-- Task brief --
The expected result is an exact copy of the lines from the one holding "Given: Select the 收藏 favorite tab" to the last line of the material, with pictures removed and nothing added.

-- Data records --
----------------------------------------

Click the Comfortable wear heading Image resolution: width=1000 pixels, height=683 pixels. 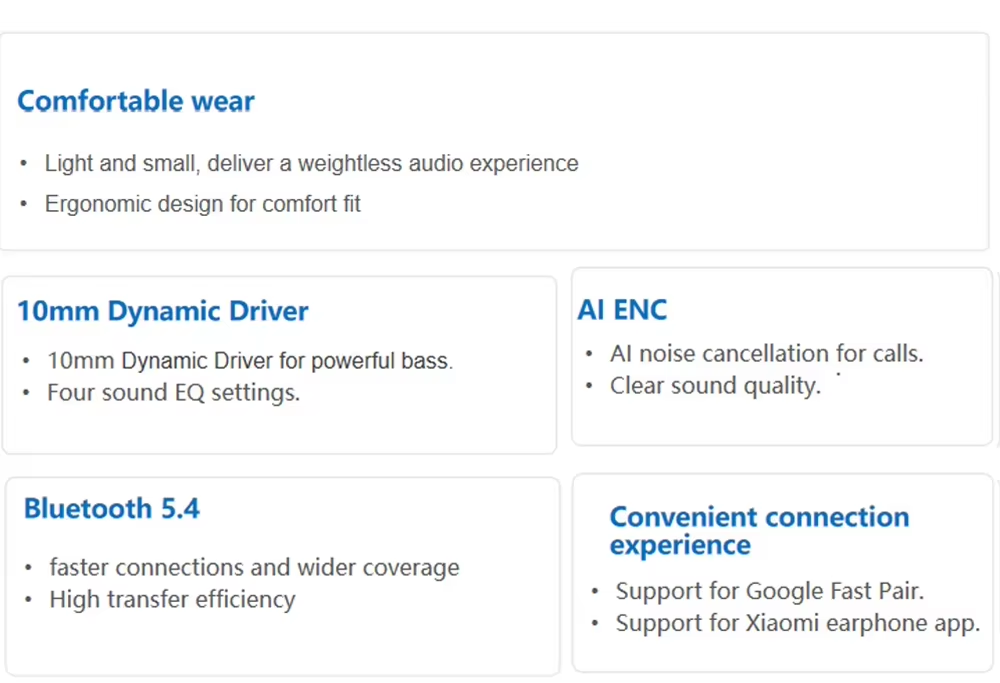point(136,102)
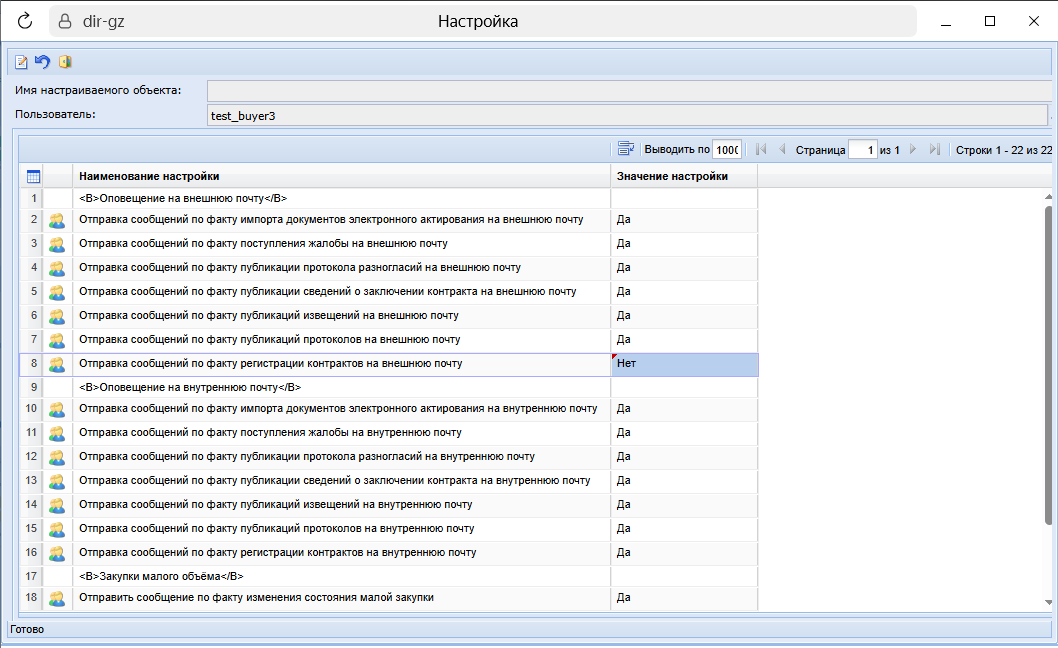Click the 'Имя настраиваемого объекта' field
1058x648 pixels.
[x=627, y=91]
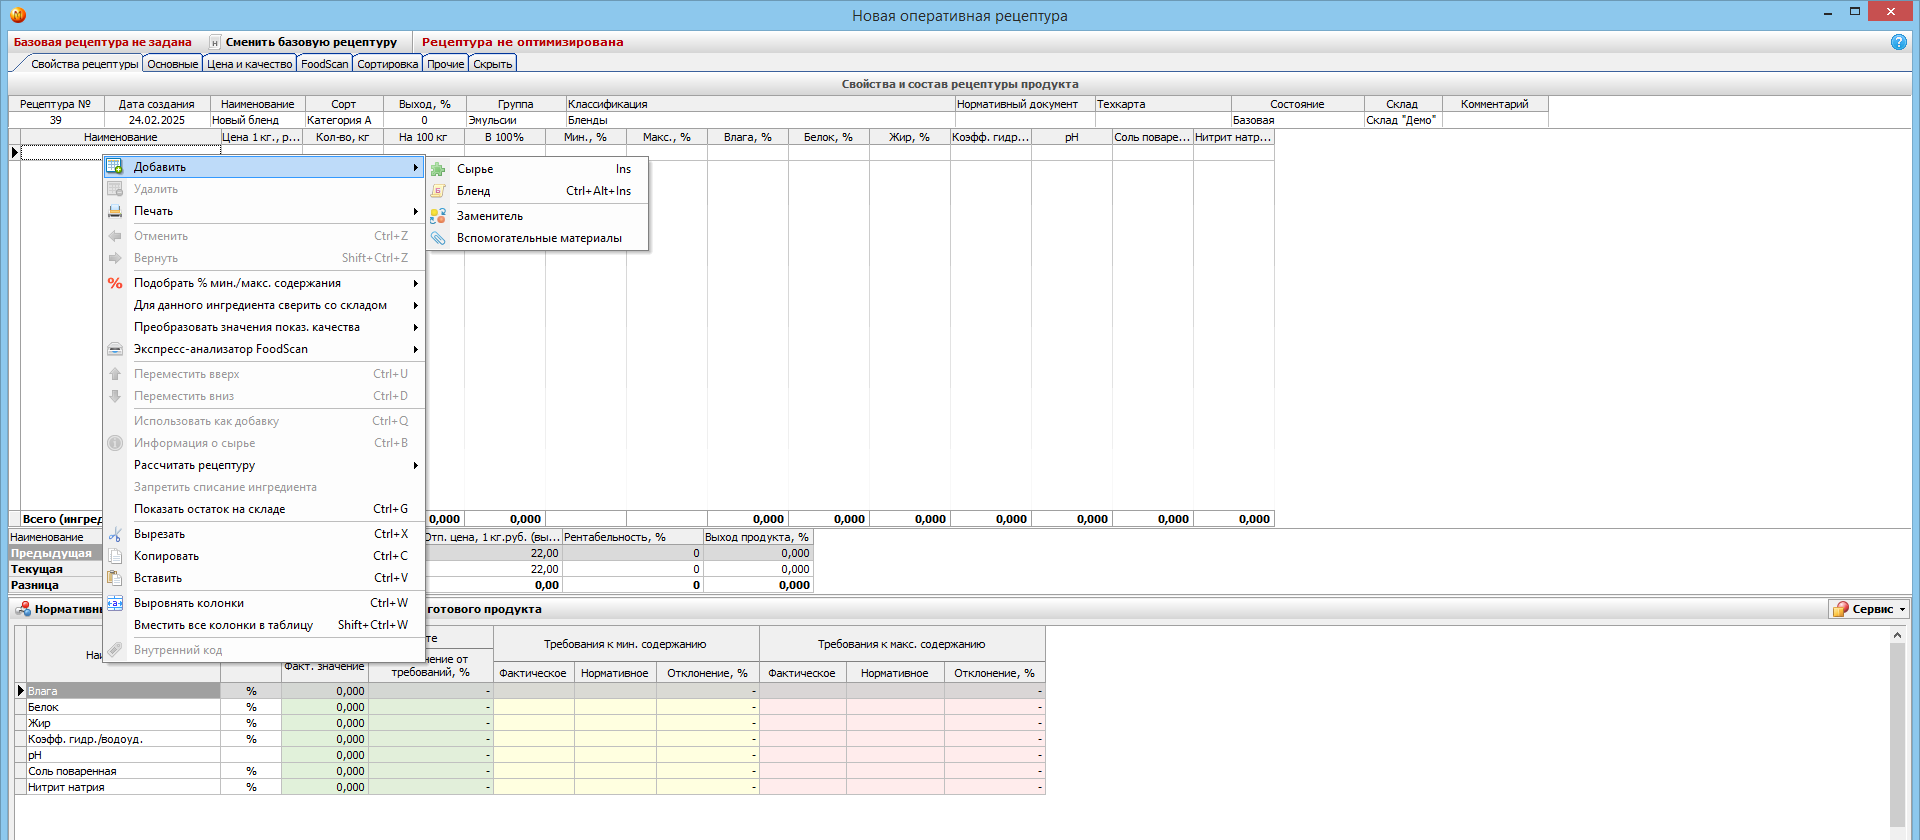The height and width of the screenshot is (840, 1920).
Task: Click the Наименование field with Новый бленд
Action: [x=257, y=120]
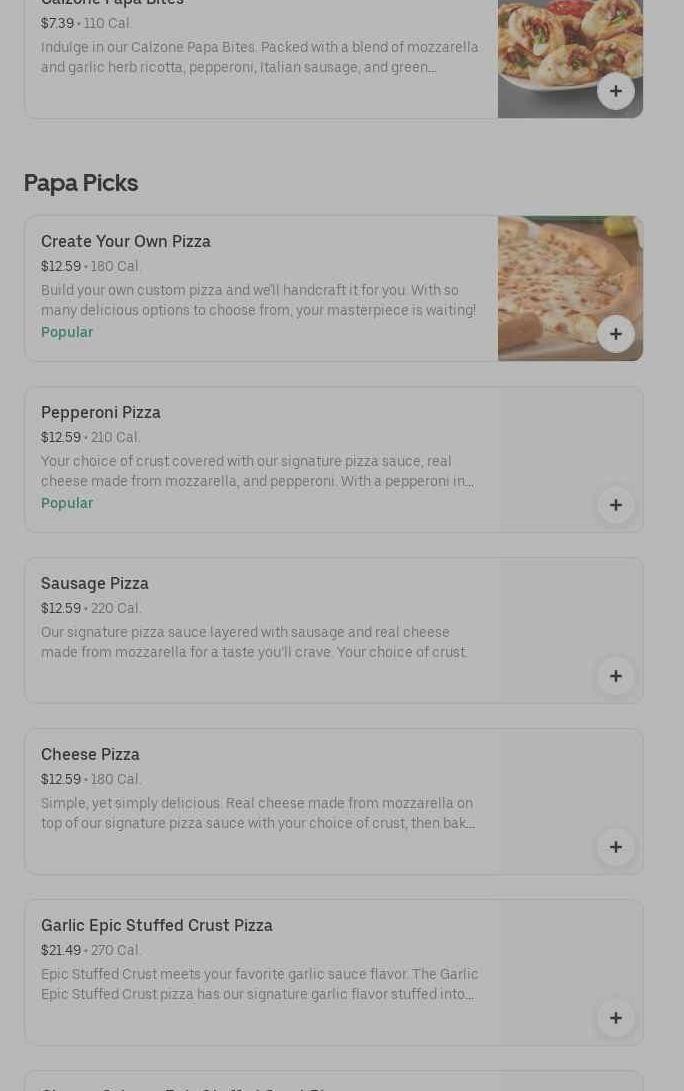684x1091 pixels.
Task: Click the Papa Picks section heading
Action: 81,183
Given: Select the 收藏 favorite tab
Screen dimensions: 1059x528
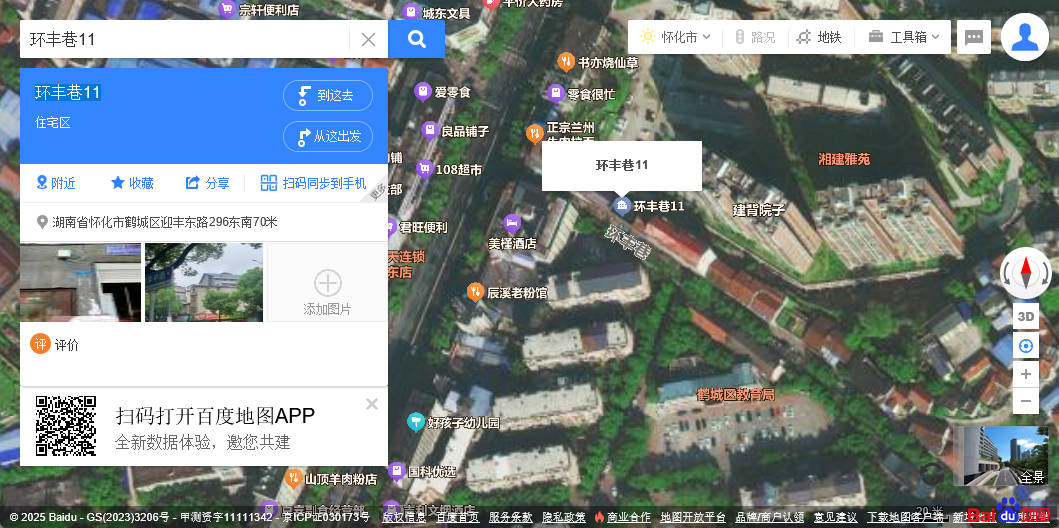Looking at the screenshot, I should click(132, 183).
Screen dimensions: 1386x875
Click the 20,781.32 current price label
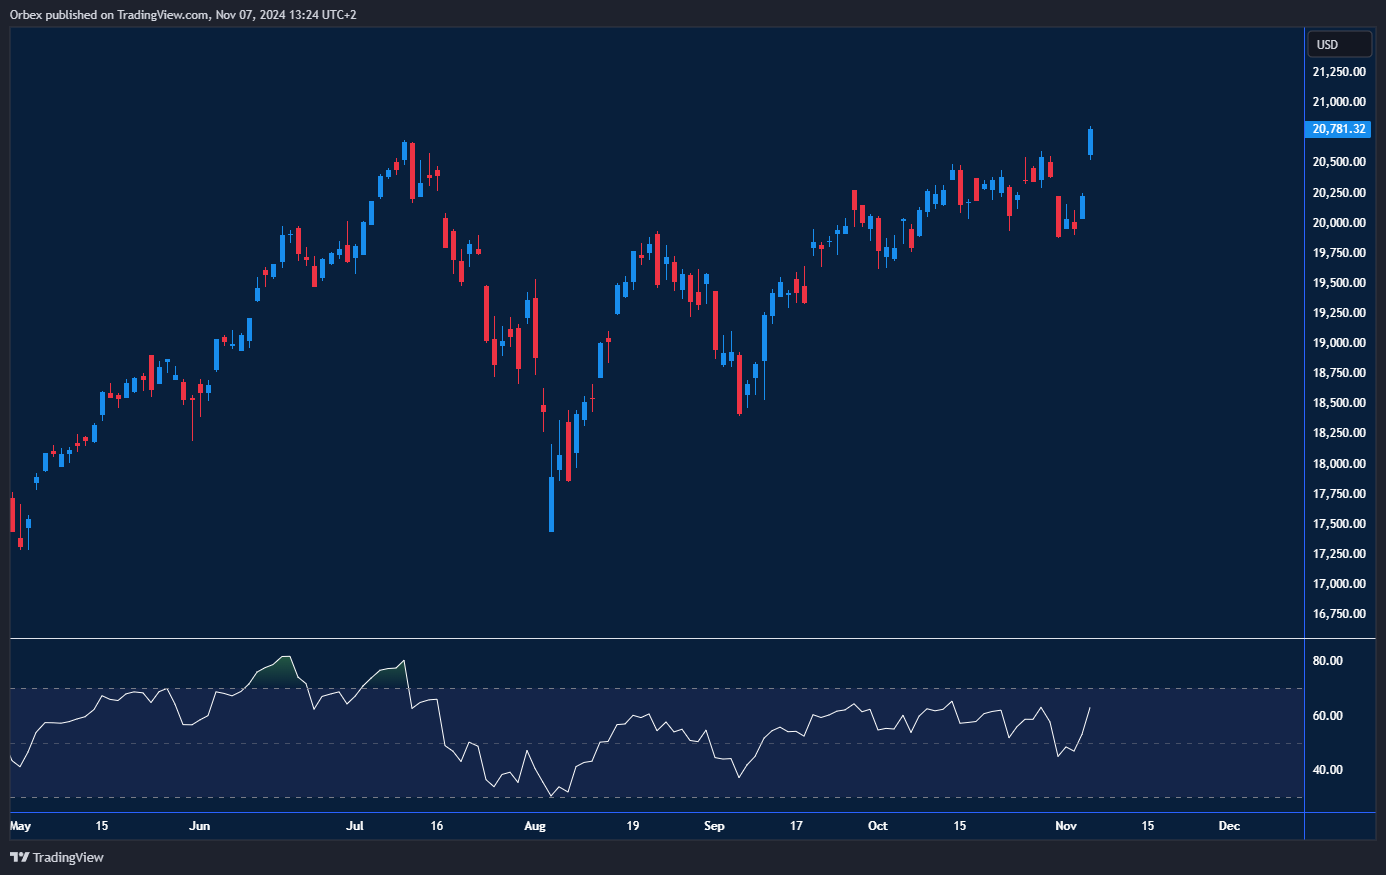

----------------------------------------

-- The completed task --
Given: Select the 收藏 favorite tab
Screen dimensions: 1059x528
Looking at the screenshot, I should click(132, 183).
Screen dimensions: 1386x875
Click the 20,781.32 current price label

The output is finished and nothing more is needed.